Unfortunately, wage theft is a common practice with janitorial employees. Janitors are more isolated than workers in other industries, frequently taking on night shifts when the buildings they are cleaning are otherwise unoccupied. Employers have a tendency to perceive cleaning staff as either unaware of their legal rights, or afraid to speak out against their employers for fear of retaliation. Retaliating against an employee for reporting wage theft is also an unlawful practice. But that doesn’t seem to spur janitors to come forward.

Compounding the problem, businesses have learned to create elaborate contracting and subcontracting schemes in order to avoid having to pay workers lawful wages. At times, janitors do not even know whom their employers are, and they are often paid in cash so that the violations cannot be traced. The problem is insidious—cleaning companies that strive to operate above board cannot compete with the lower bids offered by wage theft offenders. According to a University of California, Los Angeles (UCLA) study, there is a strong correlation between California and labor law violations. Rates of wage theft are higher in California than in other urban centers like Chicago and New York. This may be because California companies tend to rely on complicated nets of contractors and subcontractors to evade detection.

The Legislature Fights Back Against California Prevailing Wage Violations



Janitors perform an all-important service, yet they are often exploited by the companies who rely upon their services. The California labor lawsuit against The Cheesecake Factory was brought under a recently enacted law that aims to correct some of these schemes employers use to exploit cheap labor. This recent law enables employers to be held liable if they rely on subcontractors that commit overtime or wage theft violations. Companies who use crooked subcontractors can be held liable for wages owed to employees, damages, administrative penalties, and possibly even Workers’ Comp violations. California has taken the additional measure of requiring companies that provide janitorial services to register with the Labor Commissioner’s Office pursuant to the Property Services Workers Protection Act—a recently enacted law that seeks to protect the rights of janitors.

Did Magic Touch Seek to Evade California Labor Employment Law Enforcement?
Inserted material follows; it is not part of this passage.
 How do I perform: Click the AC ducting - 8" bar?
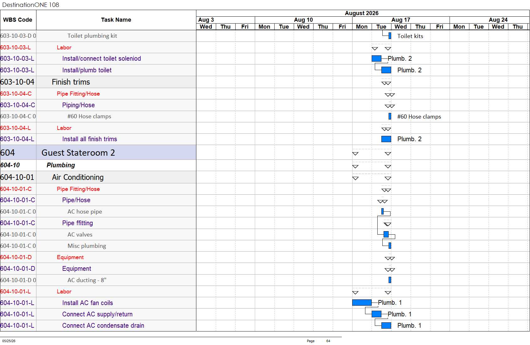[390, 280]
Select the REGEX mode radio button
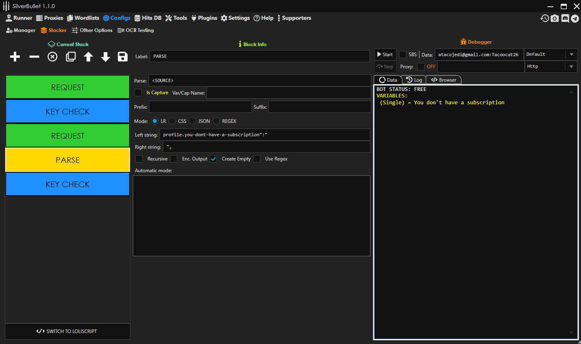 (216, 121)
According to a spokesperson for California’s Department of Industrial Relations, Magic Touch was renamed “Z’s Commercial Quality Cleaning” to evade law enforcement. This is another tactic used by companies that rely on wage theft to boost profits and lower costs. By changing the name of the business, and registering a new entity under a different name, they attempt to throw the trail of the investigation. They may even use a distant relative, friend, or employee as a front for the new business so that the link to the former offending company is even harder to trace.